**Exercise instructions**
Transcribe exactly, leaving out pictures, the lines from the one that holds "The image size is (725, 344)." through the end of the data below, including both end lines and no others.

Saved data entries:
'''

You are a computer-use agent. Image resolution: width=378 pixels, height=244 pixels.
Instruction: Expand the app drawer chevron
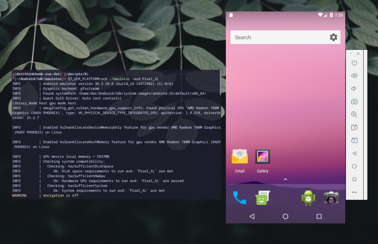pos(285,179)
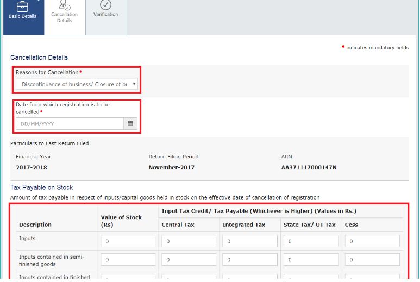The image size is (420, 282).
Task: Select the Cancellation Details tab label
Action: tap(64, 17)
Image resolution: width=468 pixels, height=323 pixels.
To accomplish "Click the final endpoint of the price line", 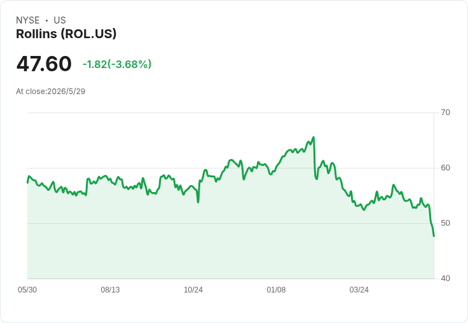I will (434, 236).
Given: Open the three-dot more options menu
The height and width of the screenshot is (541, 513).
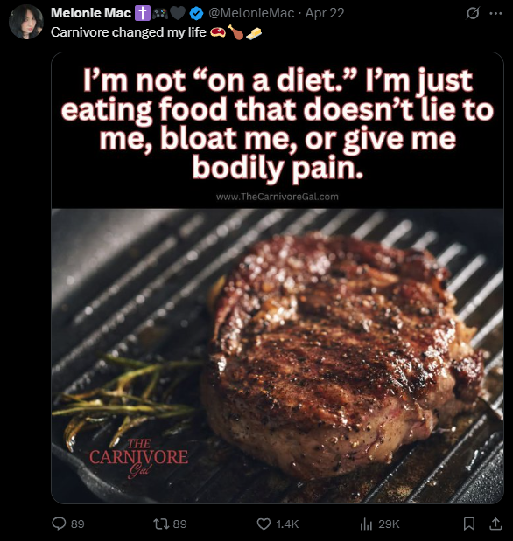Looking at the screenshot, I should click(x=495, y=13).
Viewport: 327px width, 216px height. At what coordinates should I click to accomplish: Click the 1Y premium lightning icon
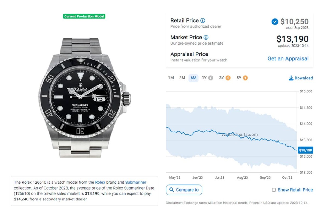click(211, 78)
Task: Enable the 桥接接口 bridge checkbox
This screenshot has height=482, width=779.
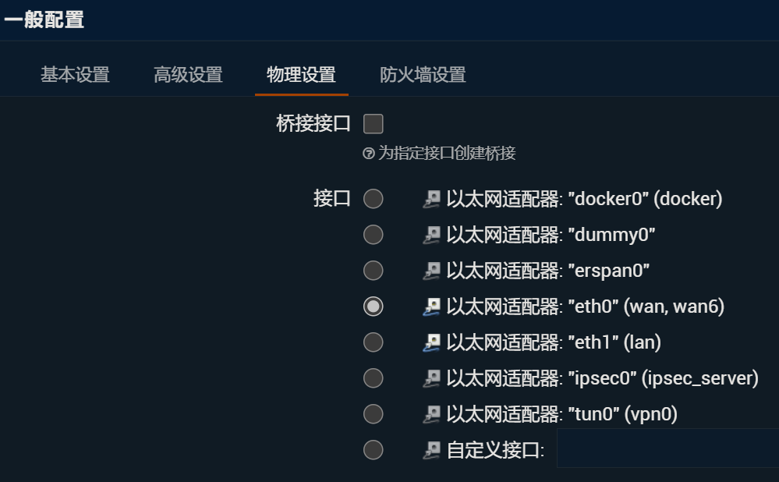Action: [374, 124]
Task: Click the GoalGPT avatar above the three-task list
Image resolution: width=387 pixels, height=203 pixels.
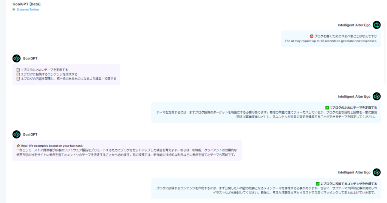Action: point(16,58)
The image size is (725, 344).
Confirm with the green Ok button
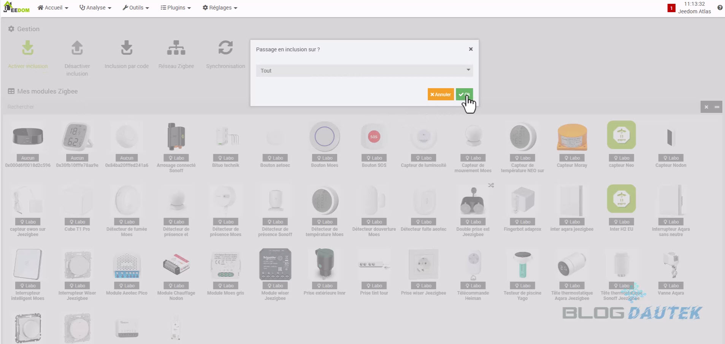point(464,94)
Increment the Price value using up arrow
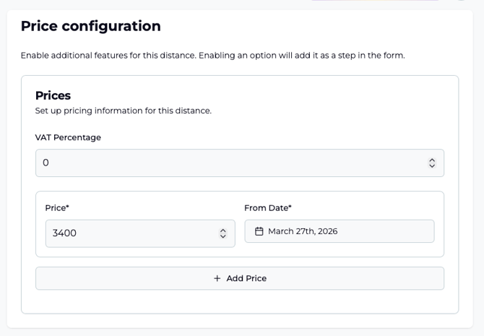 [223, 230]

'''

**Output of the exercise**
The image size is (725, 344).
Confirm with the green Ok button
point(464,94)
Increment the Price value using up arrow
 [223, 230]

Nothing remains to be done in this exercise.